2.1. Ingevolge artikel 32, eerste lid, aanhef en onder a, van de Vreemdelingenwet 2000 (hierna: de Vw 2000) kan de verblijfsvergunning voor bepaalde tijd als bedoeld in artikel 28 worden ingetrokken indien de vreemdeling onjuiste gegevens heeft verstrekt dan wel gegevens heeft achtergehouden terwijl die gegevens tot afwijzing van de oorspronkelijke aanvraag tot het verlenen zouden hebben geleid.
2.2. Zoals de Afdeling eerder heeft overwogen (uitspraak van 13 februari 2009 in zaak nr. 200805405/1), ligt het, indien de staatssecretaris een verblijfsvergunning asiel voor bepaalde tijd intrekt, omdat zich de grond bedoeld in artikel 32, eerste lid, aanhef en onder a, van de Vw 2000 voordoet, op zijn weg aannemelijk te maken dat zich die afwijzingsgrond voordoet. Als door de staatssecretaris aan deze bewijslast is voldaan, is het vervolgens aan de vreemdeling om het door de staatssecretaris geleverde bewijs te weerleggen.
Anders dan bij een besluit op een aanvraag om een verblijfsvergunning asiel voor bepaalde tijd, waarbij de staatssecretaris, in het geval twijfel is gerezen aan de gestelde identiteit en nationaliteit, door een taalanalyse de desbetreffende vreemdeling tegemoet komt in de voldoening van de ingevolge artikel 31, eerste lid, van de Vw 2000 op hem rustende last om de aan zijn aanvraag ten grondslag gelegde feiten en omstandigheden aannemelijk te maken, dient een taalanalyse in het geval die twijfel is gerezen bij een besluit tot intrekking van een verblijfsvergunning asiel voor bepaalde tijd als bewijsmiddel van de op de staatssecretaris rustende last om aannemelijk te maken dat zich de in artikel 32, eerste lid, aanhef en onder a, van de Vw 2000 vermelde grond voordoet.

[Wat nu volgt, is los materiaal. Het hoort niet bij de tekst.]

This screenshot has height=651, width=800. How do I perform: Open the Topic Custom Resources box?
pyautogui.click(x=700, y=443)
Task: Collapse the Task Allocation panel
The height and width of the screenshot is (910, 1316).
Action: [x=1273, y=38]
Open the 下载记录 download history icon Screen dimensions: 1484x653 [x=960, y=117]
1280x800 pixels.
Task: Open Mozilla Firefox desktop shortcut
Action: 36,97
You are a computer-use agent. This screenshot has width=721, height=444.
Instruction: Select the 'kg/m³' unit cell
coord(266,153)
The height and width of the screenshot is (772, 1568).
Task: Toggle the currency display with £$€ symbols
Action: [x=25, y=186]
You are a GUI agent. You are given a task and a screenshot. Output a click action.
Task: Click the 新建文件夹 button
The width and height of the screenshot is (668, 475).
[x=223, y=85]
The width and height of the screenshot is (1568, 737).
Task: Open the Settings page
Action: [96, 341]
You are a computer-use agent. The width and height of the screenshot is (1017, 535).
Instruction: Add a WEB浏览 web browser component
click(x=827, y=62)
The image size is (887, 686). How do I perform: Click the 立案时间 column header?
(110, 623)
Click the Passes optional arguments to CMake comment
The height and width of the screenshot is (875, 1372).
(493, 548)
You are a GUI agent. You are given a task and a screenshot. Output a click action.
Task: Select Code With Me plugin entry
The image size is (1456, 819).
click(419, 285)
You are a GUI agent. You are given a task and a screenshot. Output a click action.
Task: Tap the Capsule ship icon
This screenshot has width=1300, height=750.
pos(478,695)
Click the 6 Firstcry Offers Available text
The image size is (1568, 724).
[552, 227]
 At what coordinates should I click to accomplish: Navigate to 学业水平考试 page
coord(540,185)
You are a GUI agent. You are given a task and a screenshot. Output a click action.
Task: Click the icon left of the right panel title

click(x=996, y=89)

In beginsel mag ervan worden uitgegaan dat een vanwege de staatssecretaris door het inzetten van het BLT verrichte taalanalyse tot stand is gekomen onder gedeelde verantwoordelijkheid van een ter zake deskundige linguïst die bij voormeld bureau in dienst is en van wie de kwaliteit voldoende is gewaarborgd en een extern ingeschakelde taalanalist die op zorgvuldige wijze is geselecteerd en onder voortdurende kwaliteitscontrole staat. Niettemin dient de staatssecretaris, indien hij tot het laten verrichten van een taalanalyse overgaat en deze aan zijn besluitvorming ten grondslag legt, zich er ingevolge artikel 3:2 van de Awb van te vergewissen dat de taalanalyse naar wijze van totstandkoming zorgvuldig en naar inhoud inzichtelijk en concludent is.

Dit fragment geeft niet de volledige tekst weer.